Fraudsters can record a person's voice for voice assistants like Amazon Alexa or Google Assistant and replay it to impersonate that individual. They can also stitch samples together to mimic a person's voice in order to spoof, or trick third parties.
The new solution, called Void (Voice liveness detection), can be embedded in a smartphone or voice assistant software and works by identifying the differences in spectral power between a live human voice and a voice replayed through a speaker, in order to detect when hackers are attempting to spoof a system.
Consumers use voice assistants to shop online, make phone calls, send messages, control smart home appliances and access banking services.
Muhammad Ejaz Ahmed, Cybersecurity Research Scientist at CSIRO's Data61 and lead author of the research paper, said privacy preserving technologies are becoming increasingly important in enhancing consumer privacy and security as voice technologies become part of daily life.
"Voice spoofing attacks can be used to make purchases using a victim's credit card details, control Internet of Things connected devices like smart appliances and give hackers unsolicited access to personal consumer data such as financial information, home addresses and more," Mr Ahmed said.
"Although voice spoofing is known as one of the easiest attacks to perform as it simply involves a recording of the victim's voice, it is incredibly difficult to detect because the recorded voice has similar characteristics to the victim's live voice. Void is game-changing technology that allows for more efficient and accurate detection helping to prevent people's voice commands from being misused".

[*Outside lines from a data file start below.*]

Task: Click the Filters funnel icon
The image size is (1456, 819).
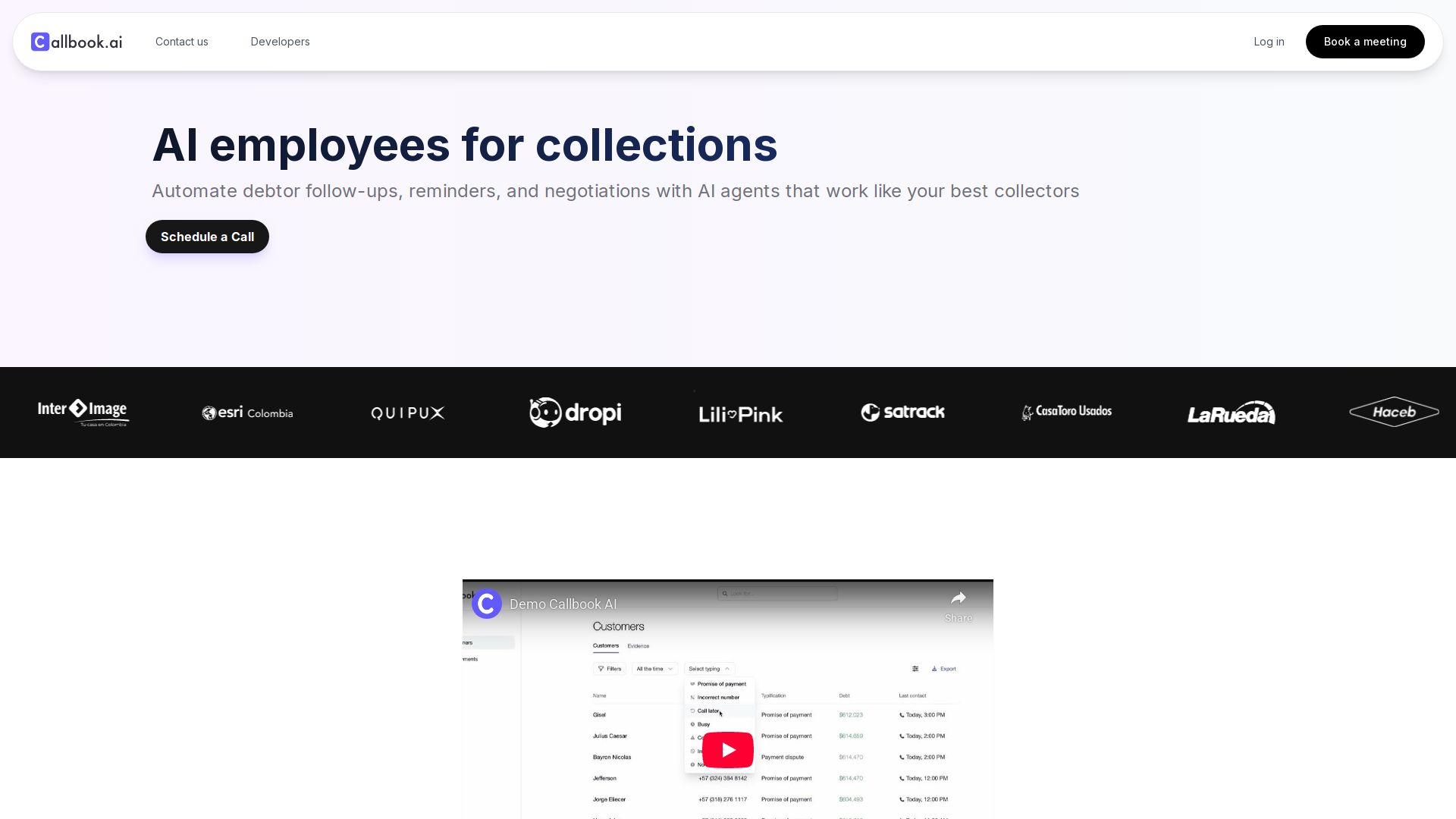Action: click(x=601, y=669)
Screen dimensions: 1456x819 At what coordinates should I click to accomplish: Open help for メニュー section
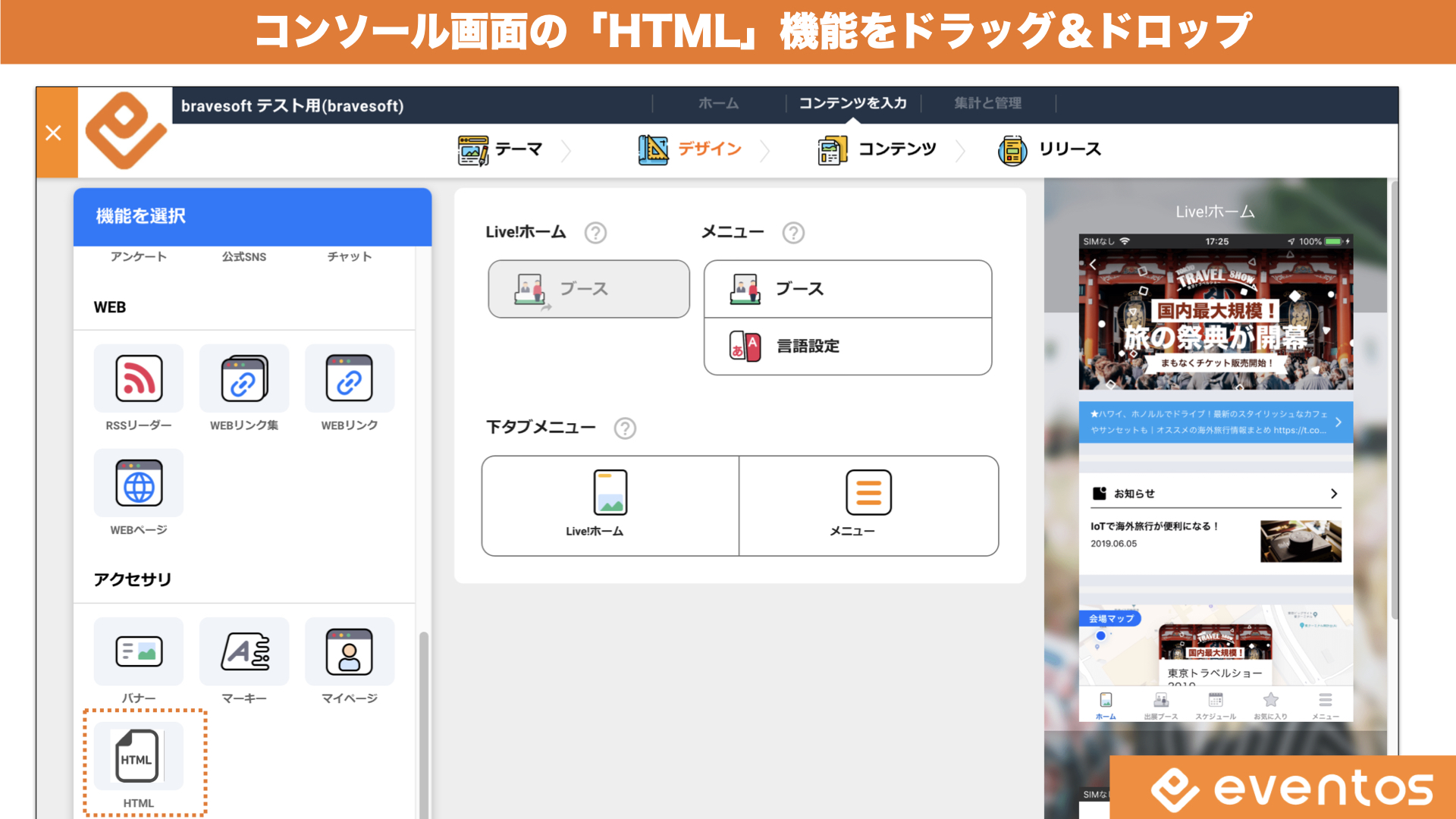pos(793,233)
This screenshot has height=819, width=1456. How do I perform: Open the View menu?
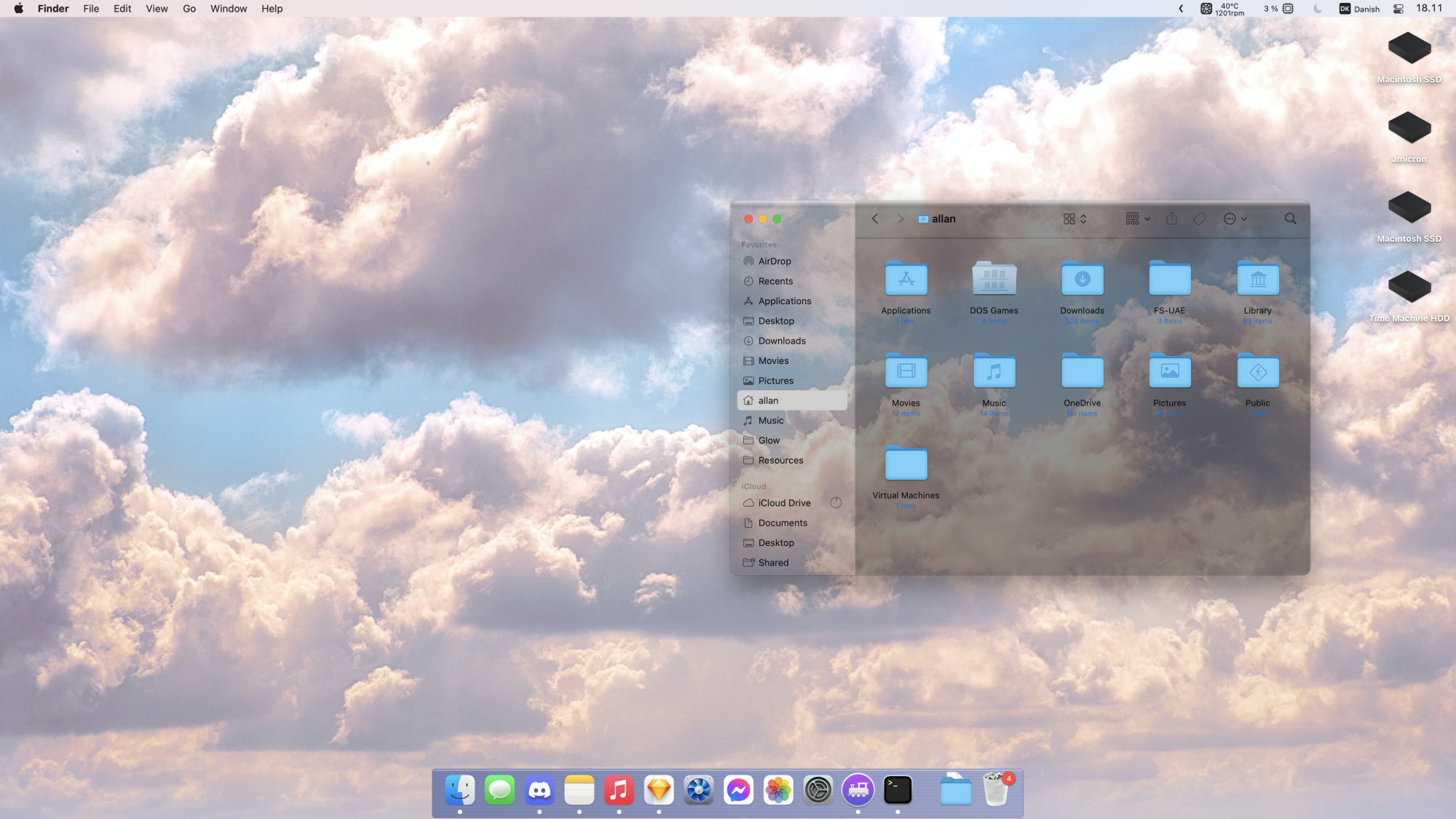(157, 9)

Unlike existing voice spoofing techniques which typically use deep learning models, Void was designed relying on insights from spectrograms — a visual representation of the spectrum of frequencies of a signal as it varies with time to detect the 'liveness' of a voice.
This technique provides a highly accurate outcome, detecting attacks eight times faster than deep learning methods, and uses 153 times less memory, making it a viable and lightweight solution that could be incorporated into smart devices.
The Void research project was funded by Samsung Research, and tested using Automatic Speaker Verification Spoofing and Countermeasures challenges, achieving an accuracy of 99 per cent and 94 per cent for each dataset.
Research estimates that by 2023, as many as 275 million voice assistant devices will be used to control homes across the globe — a growth of 1000 percent since 2018.
Data security expert Dr Adnene Guabtni, Senior Research Scientist at CSIRO's Data61, shares tips for consumers on how to protect their data when using voice assistants:
- Always change your voice assistant settings to only activate the assistant using a physical action, such as pressing a button.
- On mobile devices, make sure the voice assistant can only activate when the device is unlocked.
- Turn off all home voice assistants before you leave your house, to reduce the risk of successful voice spoofing while you are out of the house.
- Voice spoofing requires hackers to get samples of your voice. Make sure you regularly delete any voice data that Google, Apple or Amazon store.
- Try to limit the use of voice assistants to commands that do not involve online purchases or authorisations – hackers or people around you might record you issuing payment commands and replay them at a later stage.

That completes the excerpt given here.